* _DATA IN THIS EXERCISE_:
=======
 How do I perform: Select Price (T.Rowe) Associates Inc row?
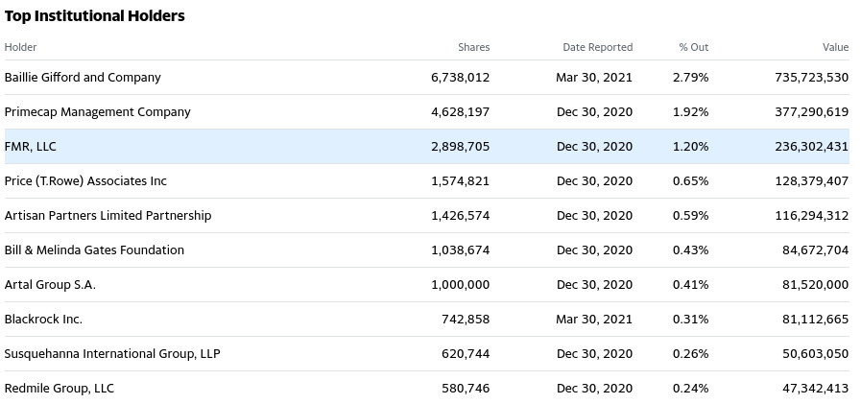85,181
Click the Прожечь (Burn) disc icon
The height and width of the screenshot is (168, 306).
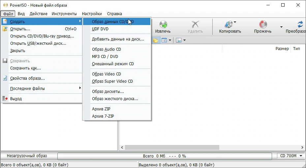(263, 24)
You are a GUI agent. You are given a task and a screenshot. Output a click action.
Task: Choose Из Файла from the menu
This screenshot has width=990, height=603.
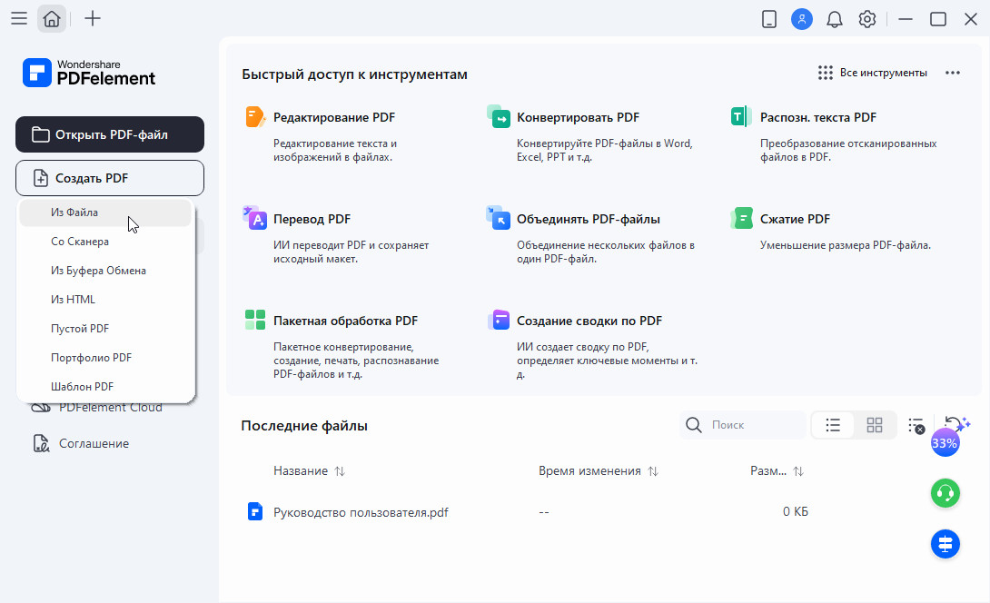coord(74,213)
=======
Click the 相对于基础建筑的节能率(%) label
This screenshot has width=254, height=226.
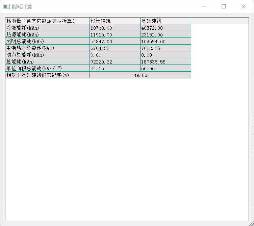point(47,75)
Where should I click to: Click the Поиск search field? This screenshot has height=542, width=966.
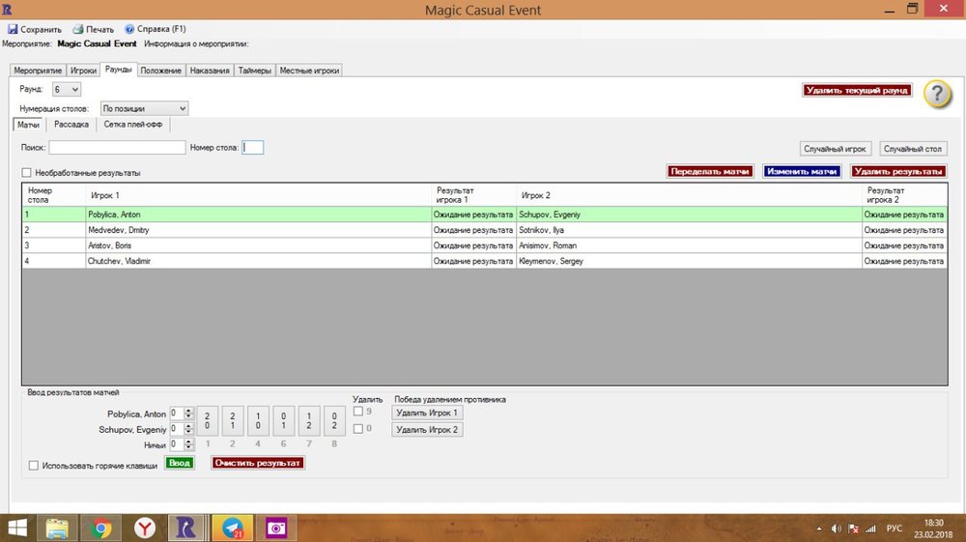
=======
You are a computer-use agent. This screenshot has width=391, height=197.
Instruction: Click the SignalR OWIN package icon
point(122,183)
=======
* _ABOUT THIS EXERCISE_:
In the entries above, find each line that has the word "agent". Copy it.

* _OUTPUT_:
You are a GUI agent. You are given a task and a screenshot. Output a click action.
You are a computer-use agent. This screenshot has width=391, height=197.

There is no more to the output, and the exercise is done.